Diarrhoea of Rocks

Diarrhoea of Rocks

There is a certain pleasure in challenging yourself to venture unto the limits of your ability, in whatever discipline you choose…however to step beyond the comfort of the known and plunge deep into the yet undiscovered can be a hair raising experience with some pain thrown in too.

For the keen adventurer, this is all part of the equation…in moderation, however only fools and amateurs push too harsh and jump without surveying the landing area first. But, the quest to do and see something different is within us all, even if we don’t always know it.

We are inquisitive by nature, whilst past history would hold our hands to be cautious or to encourage us to go once more, we have built up walls that would protect us from harm and would distract us from witnessing the horrors of the world. We have in built mechanisms that enable us to choose the best course of action for us. What we think is the right decision may indeed be correct, but it can equally be a blinding blunder, yet once a decision is made, we will tend to repeat a positive experience that delivers a favourable outcome…until it doesn’t. Then we are supposed to learn from those experiences and not repeat the failed process again.

Whenever we try something new, whether in our social lives, private matters or working toil…we are using this same process of using past experiences to guide our thoughts and how to approach whatever we are trying to achieve. If we imagine a new adventure to be similar to something from our past, then we will tend to approach it in a similar manner. Depending on how successful this new venture is will also determine future endeavours.

Of course, when translating this to two dirty wheels, we are talking about the same kind of process. The very first experience of taking the bike off road…was…”Wow, this is different! Where’s my grip? This is bloody bumpy!” The more we did it, the more we got used to it…the more we enjoyed it (possibly) and the further we wanted to expand our experience of it. Then it finally happened! We began to get very comfortable on dry hard trails and even considered increasing our pace up to 10mph…or beyond. We felt brave, empowered and in control of our destiny, but then we rolled over some small rocks and it all got sloppy very quickly indeed which led to an arse clenching moment.

Gravel, is something that I have an enormous amount of respect for. Larger pebbles and stones, even rocks are easier to spot approaching and naturally the rider will tend to be more conservative about. Whether on the flat, on a climb or in the descent…rolling over larger rocks can be very destabilising on the front tyre. Naturally we think of road riding up over a curb and how uncomfortable that can be, so riding over large rocks has the same impact. To say that rocks should be avoided at all costs may be over stepping it somewhat but proper consideration and respect should be paid before riding over them too.

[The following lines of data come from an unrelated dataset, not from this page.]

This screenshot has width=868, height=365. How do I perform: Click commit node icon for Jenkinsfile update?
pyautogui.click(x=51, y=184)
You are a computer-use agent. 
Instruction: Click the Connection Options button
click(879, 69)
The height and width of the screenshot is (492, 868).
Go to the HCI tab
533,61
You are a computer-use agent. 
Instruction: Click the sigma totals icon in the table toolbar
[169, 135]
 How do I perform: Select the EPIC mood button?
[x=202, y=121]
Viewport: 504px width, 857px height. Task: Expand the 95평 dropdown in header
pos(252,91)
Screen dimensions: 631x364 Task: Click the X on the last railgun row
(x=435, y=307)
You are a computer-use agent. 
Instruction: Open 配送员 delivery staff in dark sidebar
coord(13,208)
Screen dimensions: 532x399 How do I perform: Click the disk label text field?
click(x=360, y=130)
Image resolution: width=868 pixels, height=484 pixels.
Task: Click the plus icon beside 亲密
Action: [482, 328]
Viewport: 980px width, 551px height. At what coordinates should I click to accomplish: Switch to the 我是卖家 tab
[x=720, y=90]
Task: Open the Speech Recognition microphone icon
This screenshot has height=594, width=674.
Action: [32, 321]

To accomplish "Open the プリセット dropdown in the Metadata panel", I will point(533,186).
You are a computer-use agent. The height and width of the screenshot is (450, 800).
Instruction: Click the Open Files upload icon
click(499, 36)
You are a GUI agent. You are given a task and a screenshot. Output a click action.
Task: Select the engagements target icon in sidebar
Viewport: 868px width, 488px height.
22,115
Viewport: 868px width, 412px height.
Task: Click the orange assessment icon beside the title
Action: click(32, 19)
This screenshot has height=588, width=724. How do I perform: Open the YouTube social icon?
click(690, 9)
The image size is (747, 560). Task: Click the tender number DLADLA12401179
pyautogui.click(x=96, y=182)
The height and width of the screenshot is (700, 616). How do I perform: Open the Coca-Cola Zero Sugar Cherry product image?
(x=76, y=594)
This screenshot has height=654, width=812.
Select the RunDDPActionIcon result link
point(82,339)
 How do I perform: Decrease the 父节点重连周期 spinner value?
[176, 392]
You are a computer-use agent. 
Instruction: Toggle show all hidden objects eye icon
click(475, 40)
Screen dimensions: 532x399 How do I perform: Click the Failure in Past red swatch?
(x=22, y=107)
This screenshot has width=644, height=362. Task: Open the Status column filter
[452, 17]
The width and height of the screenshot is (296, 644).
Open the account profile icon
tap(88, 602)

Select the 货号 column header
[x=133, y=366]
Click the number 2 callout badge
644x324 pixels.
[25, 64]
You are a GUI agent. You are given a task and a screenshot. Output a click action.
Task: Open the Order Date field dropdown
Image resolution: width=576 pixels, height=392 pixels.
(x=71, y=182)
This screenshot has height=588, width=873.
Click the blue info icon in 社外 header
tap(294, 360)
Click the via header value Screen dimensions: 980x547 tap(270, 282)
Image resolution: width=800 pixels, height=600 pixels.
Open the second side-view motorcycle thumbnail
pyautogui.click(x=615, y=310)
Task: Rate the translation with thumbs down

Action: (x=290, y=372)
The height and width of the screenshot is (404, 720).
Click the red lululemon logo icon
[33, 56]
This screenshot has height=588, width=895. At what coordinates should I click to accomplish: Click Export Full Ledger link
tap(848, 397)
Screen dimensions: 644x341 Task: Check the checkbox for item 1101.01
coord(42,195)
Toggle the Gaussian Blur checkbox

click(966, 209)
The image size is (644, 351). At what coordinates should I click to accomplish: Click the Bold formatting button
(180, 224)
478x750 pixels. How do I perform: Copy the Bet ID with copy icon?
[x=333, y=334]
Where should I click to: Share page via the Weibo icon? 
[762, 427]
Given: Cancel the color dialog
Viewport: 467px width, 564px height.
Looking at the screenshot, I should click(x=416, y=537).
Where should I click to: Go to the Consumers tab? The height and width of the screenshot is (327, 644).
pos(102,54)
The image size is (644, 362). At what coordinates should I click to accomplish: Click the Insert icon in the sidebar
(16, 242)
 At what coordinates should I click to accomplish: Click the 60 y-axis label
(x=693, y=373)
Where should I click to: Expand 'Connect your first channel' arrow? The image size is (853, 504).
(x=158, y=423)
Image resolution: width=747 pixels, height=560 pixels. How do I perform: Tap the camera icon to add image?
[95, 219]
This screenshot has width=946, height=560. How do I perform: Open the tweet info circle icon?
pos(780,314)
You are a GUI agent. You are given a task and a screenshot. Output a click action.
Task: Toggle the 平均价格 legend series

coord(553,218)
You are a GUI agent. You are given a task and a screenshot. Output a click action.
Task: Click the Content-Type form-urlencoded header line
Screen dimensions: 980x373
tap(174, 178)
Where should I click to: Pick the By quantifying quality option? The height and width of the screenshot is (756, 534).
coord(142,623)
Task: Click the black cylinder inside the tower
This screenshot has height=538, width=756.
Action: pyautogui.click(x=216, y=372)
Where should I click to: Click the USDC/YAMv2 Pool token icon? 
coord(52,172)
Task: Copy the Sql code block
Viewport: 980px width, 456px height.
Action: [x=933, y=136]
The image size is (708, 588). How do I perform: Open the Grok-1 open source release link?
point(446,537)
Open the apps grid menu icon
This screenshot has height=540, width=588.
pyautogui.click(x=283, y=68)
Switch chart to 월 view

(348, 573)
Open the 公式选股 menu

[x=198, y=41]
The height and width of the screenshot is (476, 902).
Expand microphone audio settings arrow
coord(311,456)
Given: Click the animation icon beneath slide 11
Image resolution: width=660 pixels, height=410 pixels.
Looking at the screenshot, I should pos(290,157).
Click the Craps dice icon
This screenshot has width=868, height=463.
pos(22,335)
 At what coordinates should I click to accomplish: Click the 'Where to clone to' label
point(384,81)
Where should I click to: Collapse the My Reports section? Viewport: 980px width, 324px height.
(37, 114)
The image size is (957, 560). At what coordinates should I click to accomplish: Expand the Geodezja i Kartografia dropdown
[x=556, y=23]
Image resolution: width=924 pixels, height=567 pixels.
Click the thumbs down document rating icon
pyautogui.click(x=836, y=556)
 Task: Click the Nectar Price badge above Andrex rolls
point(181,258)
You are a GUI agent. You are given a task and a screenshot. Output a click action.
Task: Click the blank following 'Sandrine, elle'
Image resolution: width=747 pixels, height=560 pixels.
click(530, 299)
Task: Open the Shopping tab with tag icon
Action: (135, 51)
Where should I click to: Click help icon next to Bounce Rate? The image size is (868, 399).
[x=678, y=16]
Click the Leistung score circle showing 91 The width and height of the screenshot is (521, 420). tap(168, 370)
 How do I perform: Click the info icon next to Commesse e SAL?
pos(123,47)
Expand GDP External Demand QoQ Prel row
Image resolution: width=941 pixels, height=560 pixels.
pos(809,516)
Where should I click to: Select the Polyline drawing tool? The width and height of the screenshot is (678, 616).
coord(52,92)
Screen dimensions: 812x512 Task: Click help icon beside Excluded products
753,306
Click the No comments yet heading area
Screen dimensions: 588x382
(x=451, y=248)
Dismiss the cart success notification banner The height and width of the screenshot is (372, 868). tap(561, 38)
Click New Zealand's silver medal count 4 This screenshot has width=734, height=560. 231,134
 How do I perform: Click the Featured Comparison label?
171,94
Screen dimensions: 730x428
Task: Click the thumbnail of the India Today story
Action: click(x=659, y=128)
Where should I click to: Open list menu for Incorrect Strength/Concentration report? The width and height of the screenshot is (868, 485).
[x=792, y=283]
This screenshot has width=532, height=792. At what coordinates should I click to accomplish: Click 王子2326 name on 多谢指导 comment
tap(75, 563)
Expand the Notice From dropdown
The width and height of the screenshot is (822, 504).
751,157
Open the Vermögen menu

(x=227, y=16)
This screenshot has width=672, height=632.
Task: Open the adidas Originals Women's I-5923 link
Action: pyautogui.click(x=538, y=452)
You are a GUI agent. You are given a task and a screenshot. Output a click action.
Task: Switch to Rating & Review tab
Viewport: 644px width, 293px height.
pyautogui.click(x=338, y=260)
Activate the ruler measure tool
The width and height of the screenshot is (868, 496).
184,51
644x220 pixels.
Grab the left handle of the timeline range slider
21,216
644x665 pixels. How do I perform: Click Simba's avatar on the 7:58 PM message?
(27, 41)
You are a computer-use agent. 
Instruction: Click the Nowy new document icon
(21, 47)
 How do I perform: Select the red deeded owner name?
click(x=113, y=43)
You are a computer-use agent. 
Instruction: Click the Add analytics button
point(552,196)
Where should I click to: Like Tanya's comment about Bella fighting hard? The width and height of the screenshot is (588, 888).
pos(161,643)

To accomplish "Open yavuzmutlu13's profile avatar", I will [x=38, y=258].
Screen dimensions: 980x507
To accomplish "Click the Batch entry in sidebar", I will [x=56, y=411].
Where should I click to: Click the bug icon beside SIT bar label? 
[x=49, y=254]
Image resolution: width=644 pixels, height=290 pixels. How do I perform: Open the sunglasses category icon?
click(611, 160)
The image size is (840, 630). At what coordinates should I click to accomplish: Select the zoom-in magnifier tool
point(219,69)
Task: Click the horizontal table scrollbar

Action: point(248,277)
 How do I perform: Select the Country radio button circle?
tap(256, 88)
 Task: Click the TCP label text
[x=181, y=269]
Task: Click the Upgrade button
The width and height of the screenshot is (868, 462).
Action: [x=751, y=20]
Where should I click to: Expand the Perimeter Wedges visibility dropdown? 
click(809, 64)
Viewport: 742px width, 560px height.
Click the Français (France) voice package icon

Anything bigger than a brick should be avoided if at all possible, however if the rocks are closely packed together, then this might indeed be a suitable ‘road’ to ride over, however when spread apart…this Roman road might very well be your undoing as the front tyre would slip into holes, abruptly be halted and get deflected without warning.

Gravel on the other hand will give a false sense of control and most riders will approach oblivious to the dangers lurking ahead. Depending how course and deep…gravel can act like sand. The front tyre can dig in or can be deflected too. Both tyres slip and slide, whilst any foot down by the rider can mean sure footed intentions soon turning to unintentional lounging flat on ones back.

The surface is one of the most important variables in off road riding as it rarely is solid enough to place all of your trust in the tyres to grip. Any loose surface or wet conditions will mean that the tyres will want to do very strange things and may jolt you out of a slumber back into a steely focus in the blink of an eye. Virtually every trail I can think of will have changing surface conditions throughout the year and will invariably change from year to year too. Often trails are eroded by the effects of rain, top soil is washed away unearthing rocks and gravel..which in themselves may also be carried downhill too, to leave mini canyons in the track.

The diarrhoea of rocks can unsettle the finest of riders and scare the living daylights out of the inexperienced too. Never underestimate the surface and almost always hold a healthy respect for rocks of all sizes. If they are small enough to ride over, then moderate the power and speed whilst letting the front tyre search for its own path. If the rocks are larger, then either avoid like the plague or reduce speed to crawl over them. Either way, always say to yourself, “I am not Toni Bou! I am not Toni Bou!” If it looks too much to handle, then simple submit, abstain and turn around. Always choosing the path of least resistance and keep your riding as simple as possible, especially in the early days and you’re on a grand adventure where ultimately you need to get to a destination in one piece. Onwards.